PROBLEM DESCRIPTION:
Give back each line of the listing below that contains the string "settings".

THE DATA:
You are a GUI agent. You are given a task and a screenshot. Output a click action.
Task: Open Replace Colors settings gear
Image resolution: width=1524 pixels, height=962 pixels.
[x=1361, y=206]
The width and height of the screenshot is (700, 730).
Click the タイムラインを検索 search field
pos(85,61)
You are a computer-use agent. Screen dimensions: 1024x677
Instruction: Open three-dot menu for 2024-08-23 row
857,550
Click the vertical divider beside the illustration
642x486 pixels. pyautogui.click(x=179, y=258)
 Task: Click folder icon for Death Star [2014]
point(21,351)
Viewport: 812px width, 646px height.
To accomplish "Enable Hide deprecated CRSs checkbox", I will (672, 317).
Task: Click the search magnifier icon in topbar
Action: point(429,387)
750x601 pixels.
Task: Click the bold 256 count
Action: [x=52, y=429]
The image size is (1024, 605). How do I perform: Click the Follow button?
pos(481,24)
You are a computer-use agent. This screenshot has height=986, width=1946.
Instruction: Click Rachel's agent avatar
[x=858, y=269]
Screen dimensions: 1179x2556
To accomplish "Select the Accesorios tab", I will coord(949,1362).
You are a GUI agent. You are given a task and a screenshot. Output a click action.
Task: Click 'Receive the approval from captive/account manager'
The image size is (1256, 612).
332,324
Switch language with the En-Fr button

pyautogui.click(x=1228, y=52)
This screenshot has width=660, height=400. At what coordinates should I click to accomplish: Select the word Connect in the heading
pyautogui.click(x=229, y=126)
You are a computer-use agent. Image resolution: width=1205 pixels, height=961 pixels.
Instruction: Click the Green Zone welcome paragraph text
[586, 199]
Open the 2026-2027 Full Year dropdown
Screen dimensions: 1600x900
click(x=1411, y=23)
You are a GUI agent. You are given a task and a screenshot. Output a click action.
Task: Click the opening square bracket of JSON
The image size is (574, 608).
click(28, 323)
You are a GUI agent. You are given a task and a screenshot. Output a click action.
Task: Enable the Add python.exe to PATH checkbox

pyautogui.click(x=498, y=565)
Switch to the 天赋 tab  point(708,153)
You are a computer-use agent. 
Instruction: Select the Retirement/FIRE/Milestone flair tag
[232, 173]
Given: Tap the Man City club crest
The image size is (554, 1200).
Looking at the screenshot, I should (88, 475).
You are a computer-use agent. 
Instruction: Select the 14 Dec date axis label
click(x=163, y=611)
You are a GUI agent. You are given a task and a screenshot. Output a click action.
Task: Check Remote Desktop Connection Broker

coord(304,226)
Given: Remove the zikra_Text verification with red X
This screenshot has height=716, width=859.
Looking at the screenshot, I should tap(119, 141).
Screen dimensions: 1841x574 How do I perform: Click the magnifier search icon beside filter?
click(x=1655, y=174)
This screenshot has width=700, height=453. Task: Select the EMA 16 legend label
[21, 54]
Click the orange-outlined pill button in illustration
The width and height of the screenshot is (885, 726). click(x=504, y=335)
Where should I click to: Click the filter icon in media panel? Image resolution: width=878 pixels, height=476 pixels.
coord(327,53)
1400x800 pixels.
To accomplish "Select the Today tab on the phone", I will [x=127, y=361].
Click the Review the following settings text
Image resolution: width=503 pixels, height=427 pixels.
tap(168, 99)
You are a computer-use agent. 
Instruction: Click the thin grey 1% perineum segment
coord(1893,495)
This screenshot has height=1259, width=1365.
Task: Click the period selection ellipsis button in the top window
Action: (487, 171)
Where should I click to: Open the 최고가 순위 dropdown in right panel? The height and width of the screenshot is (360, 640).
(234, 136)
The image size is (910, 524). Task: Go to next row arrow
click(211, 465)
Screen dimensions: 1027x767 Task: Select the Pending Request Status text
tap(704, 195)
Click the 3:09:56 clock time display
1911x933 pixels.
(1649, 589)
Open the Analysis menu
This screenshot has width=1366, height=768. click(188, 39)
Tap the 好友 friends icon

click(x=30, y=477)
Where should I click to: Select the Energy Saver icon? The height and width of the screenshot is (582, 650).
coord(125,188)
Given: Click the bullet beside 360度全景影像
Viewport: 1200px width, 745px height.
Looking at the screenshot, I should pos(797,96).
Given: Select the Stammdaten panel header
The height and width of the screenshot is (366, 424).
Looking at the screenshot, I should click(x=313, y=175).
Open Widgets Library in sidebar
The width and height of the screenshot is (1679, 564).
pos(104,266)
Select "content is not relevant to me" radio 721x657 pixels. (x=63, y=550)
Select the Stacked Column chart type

SOLUTION FOR THIS PROBLEM:
Task: Open Replace Colors settings gear
Click the Review the following settings text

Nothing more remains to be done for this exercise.